▶ [WORK TASK]:
Beginning with the line that holds "This screenshot has height=856, width=1740." and ending with the last line below, repeat each line exactly, leaving any pictures out.

#### GIVEN DATA ####

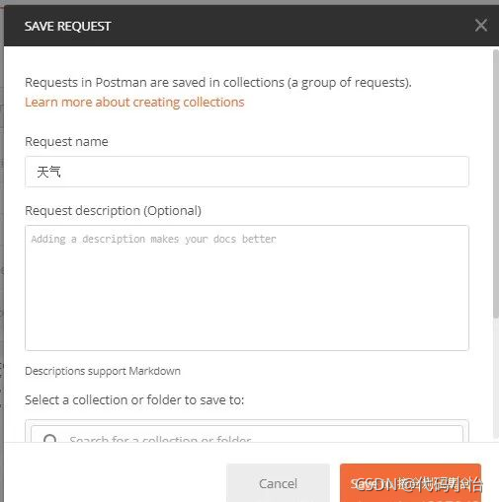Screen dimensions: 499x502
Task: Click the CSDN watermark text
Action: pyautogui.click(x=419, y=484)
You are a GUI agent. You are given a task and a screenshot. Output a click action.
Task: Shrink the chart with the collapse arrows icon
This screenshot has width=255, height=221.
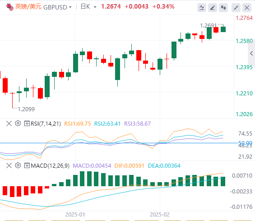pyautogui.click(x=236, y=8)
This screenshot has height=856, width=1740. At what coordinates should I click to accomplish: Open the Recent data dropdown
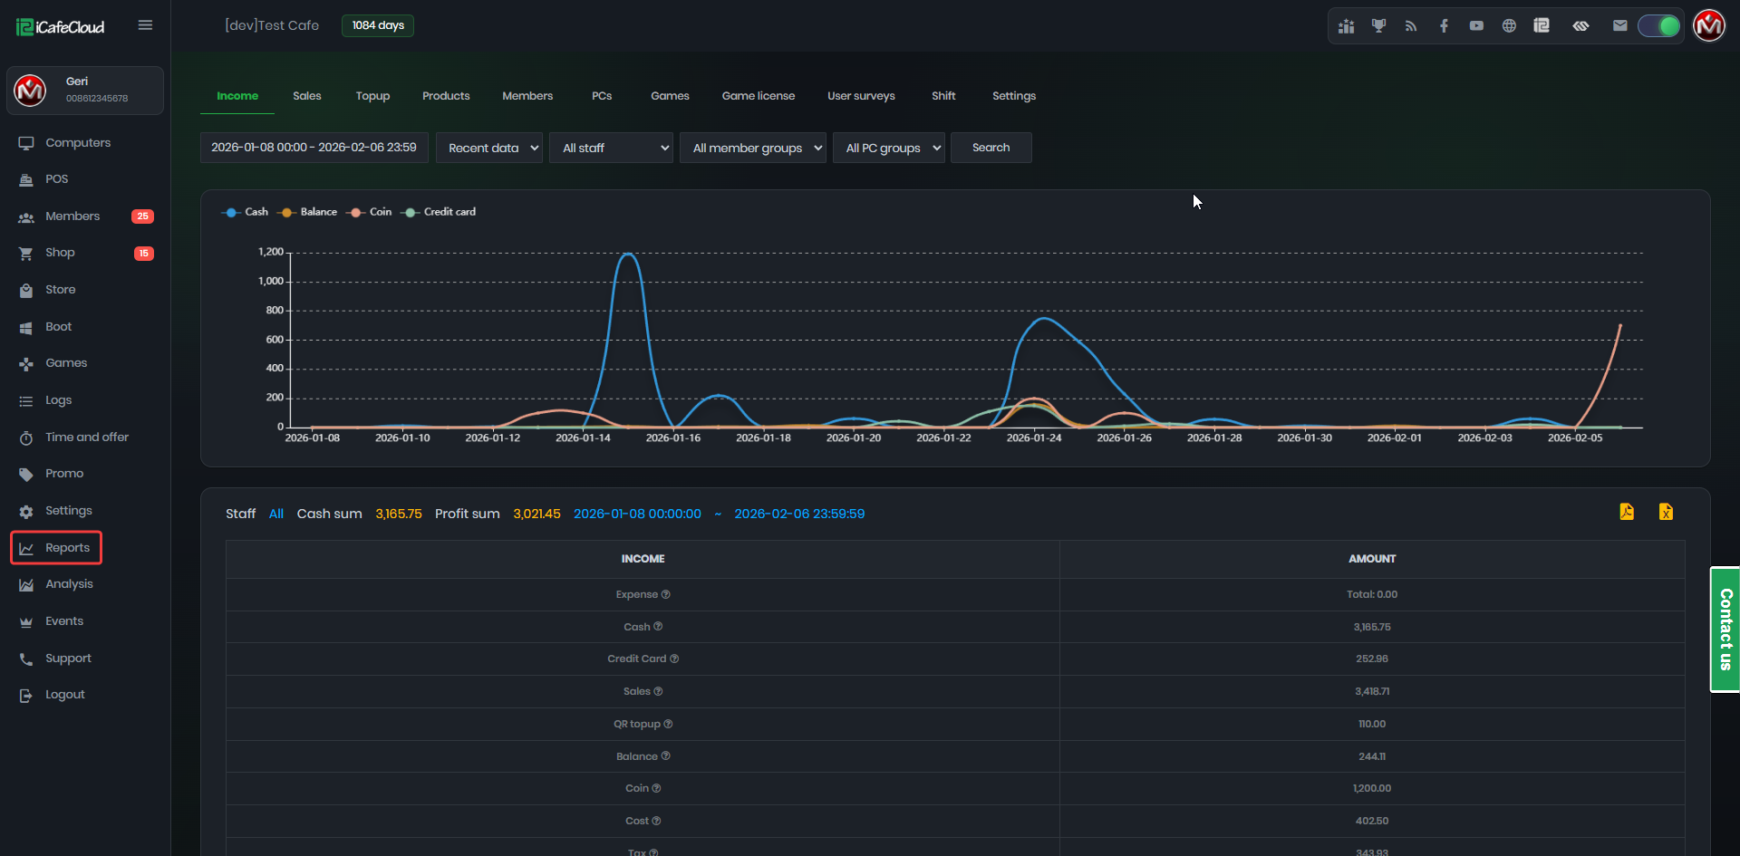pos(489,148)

####

▶ [RESPONSE TO THE TASK]:
This screenshot has height=856, width=1740. At what coordinates should I click to accomplish: Open the Recent data dropdown
pos(489,148)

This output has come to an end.